C'è, dunque, un punto di partenza essenziale in questa problematica che trova la sua espressione più qualificante nelle parole del Concilio Vaticano II: «La Chiesa di Cristo riconosce che gli inizi della sua fede e della sua elezione si trovano già, secondo il mistero divino della salvezza, nei Patriarchi, Mosè e i Profeti. Essa afferma che tutti i fedeli in Cristo, figli di Abramo secondo la fede, sono inclusi nella vocazione di questo Patriarca e che la salvezza della Chiesa è misteriosamente prefigurata nell'esodo del popolo eletto dalla terra di schiavitù. Per questo la Chiesa non può dimenticare che ha ricevuto la rivelazione dell'Antico Testamento per mezzo di quel popolo con cui Dio, nella sua ineffabile misericordia, si è degnato di stringere l'Antica Alleanza e che si nutre dalla radice dell'ulivo selvaggio che sono i Gentili» (Nostra Aetate, 4). Teologicamente, come si nota, si dovrà verificare la continuità e la novità nel rapporto tra i due Testamenti e i due popoli, senza possibilità alcuna di poter giungere a forme di contrapposizione. La fede non può giustificare alcuna forma di antigiudaismo né le radici di questo possono essere trovate nella parola del Signore trasmessa dalla sua Chiesa. La teologia che permette alla fede di raggiungere un'intelligenza più profonda dei suoi contenuti e con la forza dell'argomentazione ne permette la comunicazione coerente presso i contemporanei diventa, a questo punto, una seria provocazione per la cultura.

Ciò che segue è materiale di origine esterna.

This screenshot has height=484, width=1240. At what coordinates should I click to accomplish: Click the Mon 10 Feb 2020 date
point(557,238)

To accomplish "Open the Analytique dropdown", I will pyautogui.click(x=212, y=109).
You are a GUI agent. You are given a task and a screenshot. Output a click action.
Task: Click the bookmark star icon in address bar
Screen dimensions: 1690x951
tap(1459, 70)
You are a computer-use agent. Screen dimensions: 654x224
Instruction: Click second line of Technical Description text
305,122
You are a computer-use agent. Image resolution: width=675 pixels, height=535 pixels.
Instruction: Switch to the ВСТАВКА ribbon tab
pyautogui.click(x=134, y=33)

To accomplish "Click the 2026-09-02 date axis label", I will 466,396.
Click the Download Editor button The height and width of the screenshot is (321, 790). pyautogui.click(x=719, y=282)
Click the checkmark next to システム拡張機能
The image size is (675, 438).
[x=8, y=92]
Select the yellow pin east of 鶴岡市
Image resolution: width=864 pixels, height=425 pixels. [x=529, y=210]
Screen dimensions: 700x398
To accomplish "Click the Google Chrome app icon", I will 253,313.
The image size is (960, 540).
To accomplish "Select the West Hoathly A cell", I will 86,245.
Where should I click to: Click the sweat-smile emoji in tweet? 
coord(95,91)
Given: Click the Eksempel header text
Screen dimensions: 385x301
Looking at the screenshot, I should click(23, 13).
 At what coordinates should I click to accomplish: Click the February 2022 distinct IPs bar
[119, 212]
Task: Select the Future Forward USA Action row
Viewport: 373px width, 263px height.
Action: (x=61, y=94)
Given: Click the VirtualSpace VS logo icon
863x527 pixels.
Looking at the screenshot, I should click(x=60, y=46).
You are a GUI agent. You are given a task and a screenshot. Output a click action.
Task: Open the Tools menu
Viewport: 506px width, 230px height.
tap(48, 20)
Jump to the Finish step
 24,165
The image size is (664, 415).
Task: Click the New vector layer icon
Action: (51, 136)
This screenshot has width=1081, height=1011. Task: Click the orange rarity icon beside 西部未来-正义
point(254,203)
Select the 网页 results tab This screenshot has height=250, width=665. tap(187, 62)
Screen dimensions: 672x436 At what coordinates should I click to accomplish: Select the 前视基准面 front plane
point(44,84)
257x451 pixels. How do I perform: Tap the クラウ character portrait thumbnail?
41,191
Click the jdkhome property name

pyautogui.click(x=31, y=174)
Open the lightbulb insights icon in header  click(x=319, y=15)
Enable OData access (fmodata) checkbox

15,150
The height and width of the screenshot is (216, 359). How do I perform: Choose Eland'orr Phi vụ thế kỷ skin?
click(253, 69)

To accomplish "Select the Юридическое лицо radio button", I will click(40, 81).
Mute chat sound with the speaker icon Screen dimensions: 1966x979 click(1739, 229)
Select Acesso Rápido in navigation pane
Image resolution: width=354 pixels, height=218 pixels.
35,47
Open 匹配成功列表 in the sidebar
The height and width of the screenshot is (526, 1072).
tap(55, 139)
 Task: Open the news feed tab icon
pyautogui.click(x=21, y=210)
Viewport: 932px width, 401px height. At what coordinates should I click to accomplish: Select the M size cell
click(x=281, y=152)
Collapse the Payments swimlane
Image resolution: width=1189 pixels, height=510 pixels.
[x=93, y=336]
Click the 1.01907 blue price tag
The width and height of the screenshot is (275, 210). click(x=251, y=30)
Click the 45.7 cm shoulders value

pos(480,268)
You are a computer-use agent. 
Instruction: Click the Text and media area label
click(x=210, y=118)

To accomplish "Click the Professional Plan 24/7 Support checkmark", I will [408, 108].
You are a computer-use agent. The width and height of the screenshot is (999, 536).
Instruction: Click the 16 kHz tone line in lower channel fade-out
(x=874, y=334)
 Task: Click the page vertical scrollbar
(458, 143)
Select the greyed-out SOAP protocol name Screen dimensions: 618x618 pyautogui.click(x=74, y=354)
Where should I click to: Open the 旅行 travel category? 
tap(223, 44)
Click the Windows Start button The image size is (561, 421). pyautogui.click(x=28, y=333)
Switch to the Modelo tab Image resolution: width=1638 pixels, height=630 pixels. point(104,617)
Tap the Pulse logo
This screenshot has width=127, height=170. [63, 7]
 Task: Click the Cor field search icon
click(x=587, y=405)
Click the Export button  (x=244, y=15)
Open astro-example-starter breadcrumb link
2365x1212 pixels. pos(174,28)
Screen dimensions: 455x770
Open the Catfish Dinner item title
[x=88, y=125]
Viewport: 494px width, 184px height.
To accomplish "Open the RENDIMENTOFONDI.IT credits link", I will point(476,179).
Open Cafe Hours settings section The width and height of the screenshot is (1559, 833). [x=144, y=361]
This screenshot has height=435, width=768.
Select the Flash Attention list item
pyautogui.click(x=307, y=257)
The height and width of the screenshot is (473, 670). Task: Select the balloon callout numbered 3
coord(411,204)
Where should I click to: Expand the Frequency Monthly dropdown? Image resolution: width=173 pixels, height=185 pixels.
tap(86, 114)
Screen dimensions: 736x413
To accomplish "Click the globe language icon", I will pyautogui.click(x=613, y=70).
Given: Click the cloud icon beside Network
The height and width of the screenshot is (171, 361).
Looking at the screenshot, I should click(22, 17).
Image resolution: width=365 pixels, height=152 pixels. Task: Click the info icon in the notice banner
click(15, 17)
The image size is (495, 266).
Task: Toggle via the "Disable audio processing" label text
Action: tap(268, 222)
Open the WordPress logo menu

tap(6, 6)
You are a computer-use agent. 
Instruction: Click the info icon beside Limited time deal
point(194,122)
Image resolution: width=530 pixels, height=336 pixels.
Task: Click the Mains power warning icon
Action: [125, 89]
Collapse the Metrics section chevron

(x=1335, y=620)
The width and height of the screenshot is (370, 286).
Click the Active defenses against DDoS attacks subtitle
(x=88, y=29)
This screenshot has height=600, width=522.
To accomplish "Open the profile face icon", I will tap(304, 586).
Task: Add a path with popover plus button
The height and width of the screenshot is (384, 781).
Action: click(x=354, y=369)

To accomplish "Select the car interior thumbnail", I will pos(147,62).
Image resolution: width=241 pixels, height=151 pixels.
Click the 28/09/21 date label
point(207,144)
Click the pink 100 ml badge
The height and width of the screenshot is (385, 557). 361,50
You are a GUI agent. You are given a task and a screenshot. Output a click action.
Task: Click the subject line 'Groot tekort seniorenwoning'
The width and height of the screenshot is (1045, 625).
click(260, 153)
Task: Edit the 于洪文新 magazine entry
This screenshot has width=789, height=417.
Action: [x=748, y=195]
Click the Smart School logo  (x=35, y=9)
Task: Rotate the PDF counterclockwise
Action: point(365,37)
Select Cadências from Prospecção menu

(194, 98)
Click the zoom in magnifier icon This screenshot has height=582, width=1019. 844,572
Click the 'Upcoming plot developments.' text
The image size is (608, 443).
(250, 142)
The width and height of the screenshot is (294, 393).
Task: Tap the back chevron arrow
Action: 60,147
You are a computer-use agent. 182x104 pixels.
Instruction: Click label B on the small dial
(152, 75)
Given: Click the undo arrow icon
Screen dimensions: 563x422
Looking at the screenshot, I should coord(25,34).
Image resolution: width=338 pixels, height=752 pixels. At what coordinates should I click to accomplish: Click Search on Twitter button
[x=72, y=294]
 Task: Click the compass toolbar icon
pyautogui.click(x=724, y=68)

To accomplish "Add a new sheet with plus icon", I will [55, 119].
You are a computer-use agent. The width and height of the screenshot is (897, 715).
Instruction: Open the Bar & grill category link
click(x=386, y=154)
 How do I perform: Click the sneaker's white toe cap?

Questo Simposio intraecclesiale porta con sé una forza oggettiva che può favorire un'autentica promozione culturale. La cultura, come ben si sa, si estende su diversi livelli. È cultura il progresso scientifico che permette di raggiungere gradi del sapere sempre più profondi e manifestazioni della verità sempre più genuini. Sono altrettanto cultura il linguaggio e i comportamenti del popolo che esprimono il diverso grado di civiltà raggiunto. I risultati di questo Simposio tendono a muoversi su ambedue questi livelli pur nella peculiarità del soggetto che li propone. La Chiesa nel corso dei suoi duemila anni di storia non ha mai ostacolato il vero progresso della cultura, anzi, ne è stata spesso all'origine. Ci sono, tuttavia, due grandi nemici che attentano sempre al progresso della cultura: l'ignoranza e la reticenza. L'ignoranza purtroppo non ha confini e spazia dovunque; essa si esprime spesso nel ricalcare luoghi comuni o nel dare sfogo alla propria superbia con tesi preconcette e unilaterali. Ne deriva, il più delle volte, la rinuncia a dover pensare, per la presunzione di sapere già ogni cosa, la caduta nell'ovvietà è il destino più facile per chi persegue questa strada. La reticenza, invece, alberga presso una cerchia più ristretta di persone. Essa si fa forte del potere e pretende il possesso della verità. L'arroganza e la menzogna le sono spesso compagne di viaggio e, insieme, tramano per non consentire che la verità sia patrimonio di tutti.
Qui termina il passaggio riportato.